Una novela de ficción escrita por el profesor y magistrado de la Sala Superior del Tribunal Electoral mexicano, Felipe de la Mata, da cuenta de ese desgarro en periodo turbulento pero decisivo para la construcción de la democracia mexicana. “Las Heridas” (2024) es un título lo bastante elocuente como para entrever las significaciones del episodio. Un engaño masivo, la sensación de impotencia frente al atropello del Estado; un trauma que penetraba y disolvía la esfera de lo individual y lo colectivo, abriendo boquetes en los cortijos de la memoria-historia.

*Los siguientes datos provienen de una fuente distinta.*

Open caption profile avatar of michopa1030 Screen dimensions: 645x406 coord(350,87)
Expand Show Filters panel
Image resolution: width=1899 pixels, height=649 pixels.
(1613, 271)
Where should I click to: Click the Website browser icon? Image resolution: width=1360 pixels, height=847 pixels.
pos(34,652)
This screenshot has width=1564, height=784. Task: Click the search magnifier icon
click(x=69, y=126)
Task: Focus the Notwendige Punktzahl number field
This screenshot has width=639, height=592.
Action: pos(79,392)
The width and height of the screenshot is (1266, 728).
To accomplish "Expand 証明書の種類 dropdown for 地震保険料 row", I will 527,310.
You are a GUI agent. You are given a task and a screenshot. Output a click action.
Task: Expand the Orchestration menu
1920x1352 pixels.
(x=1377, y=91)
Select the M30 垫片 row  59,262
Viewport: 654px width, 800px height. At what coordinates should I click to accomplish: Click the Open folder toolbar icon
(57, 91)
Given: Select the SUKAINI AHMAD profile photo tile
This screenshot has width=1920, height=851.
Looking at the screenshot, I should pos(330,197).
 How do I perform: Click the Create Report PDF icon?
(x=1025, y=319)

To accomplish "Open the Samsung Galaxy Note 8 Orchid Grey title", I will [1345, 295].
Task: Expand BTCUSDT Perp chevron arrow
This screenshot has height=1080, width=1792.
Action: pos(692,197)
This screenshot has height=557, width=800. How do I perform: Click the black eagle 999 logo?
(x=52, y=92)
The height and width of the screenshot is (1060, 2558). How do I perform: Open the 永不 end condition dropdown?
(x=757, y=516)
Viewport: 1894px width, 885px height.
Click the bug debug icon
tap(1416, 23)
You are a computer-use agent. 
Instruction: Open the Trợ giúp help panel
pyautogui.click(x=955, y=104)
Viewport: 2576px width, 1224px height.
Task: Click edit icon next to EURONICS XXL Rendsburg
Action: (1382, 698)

La democracia posible, la poliarquía abierta que atribuye poder al pueblo e impone capacidad de respuesta de los elegidos frente a los electores; la alternancia con base en la premisa del respeto a la voluntad popular lucía entonces como un ideal borrado. La estación trágica e inusitada, sin embargo, no se extendió para siempre. Los costos simbólicos y prácticos de esa jugada no fueron inocuos para el PRI.
¿Cómo se recupera un liderazgo emergente, como renace y se rehabilita una sociedad entera luego de ese impactante trance? Misma pregunta que hoy podemos plantear en el caso venezolano. Con más dudas que certezas, nos atrevemos a responder: al apelar a una firme toma de consciencia, quizás ayude hacer de la crisis estructural una oportunidad bien administrada en el corto, mediano y largo plazo. En México, la pérdida del control total del PRI en el Congreso, la amenaza de profundización de su escisión en el Colegio Electoral y la consecuente presión por reformas, así como una oposición actuando en bloque, menoscabaron el poder del partido-Estado y fueron quebrantando las ilimitadas competencias del Ejecutivo, los rasgos del “presidencialismo imperial” y el corporativismo. El último presidente del PRI, Ernesto Zedillo, cerraría ese ciclo. En 2000, finalmente se concretarían los efectos de la tormenta perfecta, con el triunfo irreversible del candidato del PAN, Vicente Fox. Ese juego de actores tenaces en situación límite, esa búsqueda incesante de alternativas tras más de medio siglo de hegemonía priista, esa resistencia a dejarse enredar por narrativas oficiosas y distractivas, convirtieron el trago amargo en un periodo para el aprendizaje. Largo, sí; y tenso, zigzagueante, demandante, singular, incierto, pero no menos productivo. He allí algunos de los signos de esos tránsitos tan complejos como deseables.